>> BEGIN Source extract

# Hi to everyone



## Walkamile (Dec 29, 2008)

Hello and welcome to Horse Forum. Plenty of info to take in and I'm sure you'll have plenty to share as well. :wink:


----------



## Tink01 (Oct 20, 2009)

Thanks for the welcome. Look forward to talking with you


----------



## Walkamile (Dec 29, 2008)

Tink, I see in your avatar you are looking for a pony for your daughter. Mind if I ask how old your little girl is?


----------



## Tink01 (Oct 20, 2009)

Course not!! She is 10 years old. Had riding lessons for the past 5 years, had a pony on loan which didn't work out so we have decided to buy her her own. Will be kept on my friends yard with the others which include 2 mares one with foal at foot, 2 yearlings and a weanling. Thought we would be able to get her one quite easily but have been looking for nearly 3 months.


----------



## Walkamile (Dec 29, 2008)

>> END Source extract

■ Required work
A. Rewrite the raw rows below, replacing "dropdown" with "menu" and leaving everything else unchanged. Omit the pictures from your answer.
B. Write the next part of the horse forum welcome thread above, continuing from its final line.

>> BEGIN Records

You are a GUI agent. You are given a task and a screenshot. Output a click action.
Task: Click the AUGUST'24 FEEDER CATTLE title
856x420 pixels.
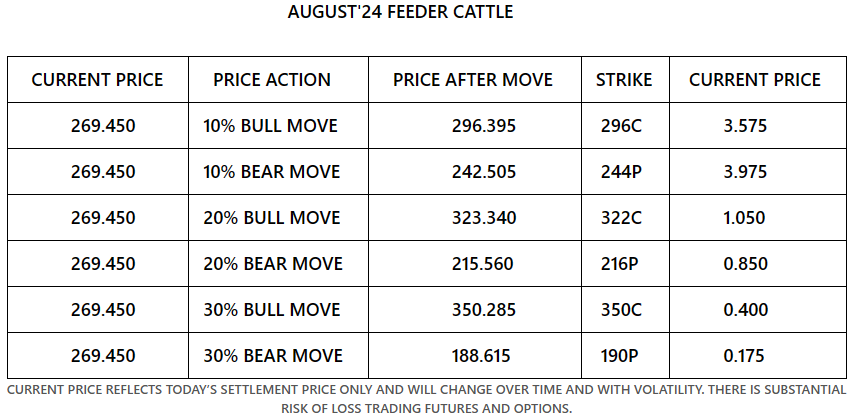pyautogui.click(x=427, y=12)
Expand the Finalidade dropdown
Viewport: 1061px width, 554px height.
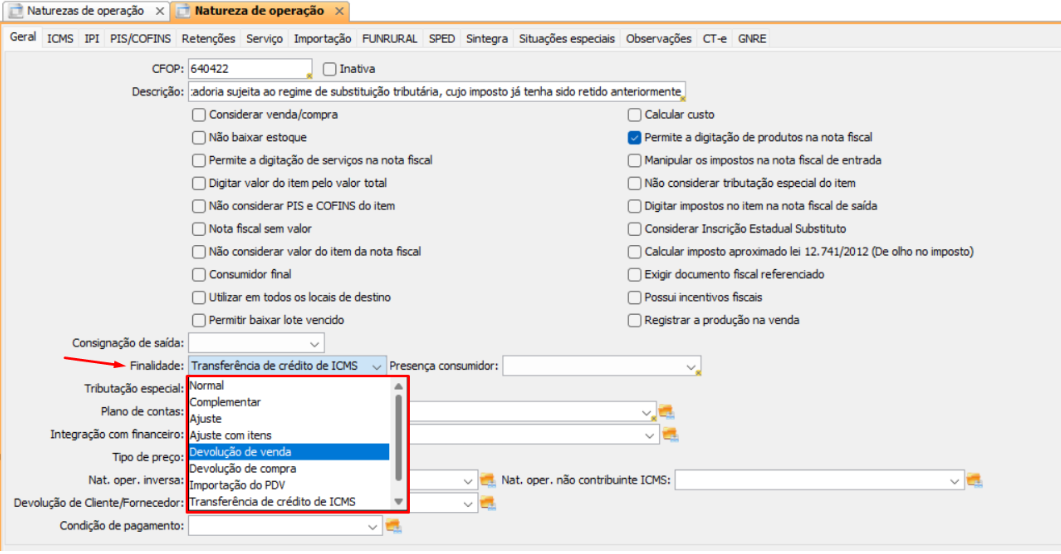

>> END Records

■ In response
A.
You are a GUI agent. You are given a task and a screenshot. Output a click action.
Task: Click the AUGUST'24 FEEDER CATTLE title
856x420 pixels.
pyautogui.click(x=427, y=12)
Expand the Finalidade menu
Viewport: 1061px width, 554px height.

B.
What a lucky little girl! Yes , those wonderful good with children ponies are very hard to find. In the trail riding club I belong to, good ponies are passed around within the club as one child outgrows another starts riding them. They are worth their weight in gold! 

Good luck with your search, you'll find the right one and it's worth being picky. After all, your little girl will be on it.


----------



## Tink01 (Oct 20, 2009)

She is lucky!! Going to look at another tomorrow and phoned regarding another earlier today so fingers crossed! Bit confused with this forum as my thread only shows up in the un answered part and not in new threads? Or is it me being stupid? lol Any way better go to bed as it is stupid o'clock over here lol!!!!!!! Will talk tomorrow and let everyone know how 
I get on with pony viewing!!


----------



## Vidaloco (Sep 14, 2007)

welcome to the forum Tink


----------



## Tink01 (Oct 20, 2009)

Thanks for the welcome


----------



## farrier101 (Oct 13, 2009)

Howdy glad to have you around I am pretty new my self still trying to find my way around


----------



## LeahKathleen (Mar 5, 2009)

Welcome aboard. :] Glad to have you.

You'll see your thread in New Posts only when there is a new post added to it that you haven't seen yet. Hope that helps.

And good luck in your pony search!


----------



## Tink01 (Oct 20, 2009)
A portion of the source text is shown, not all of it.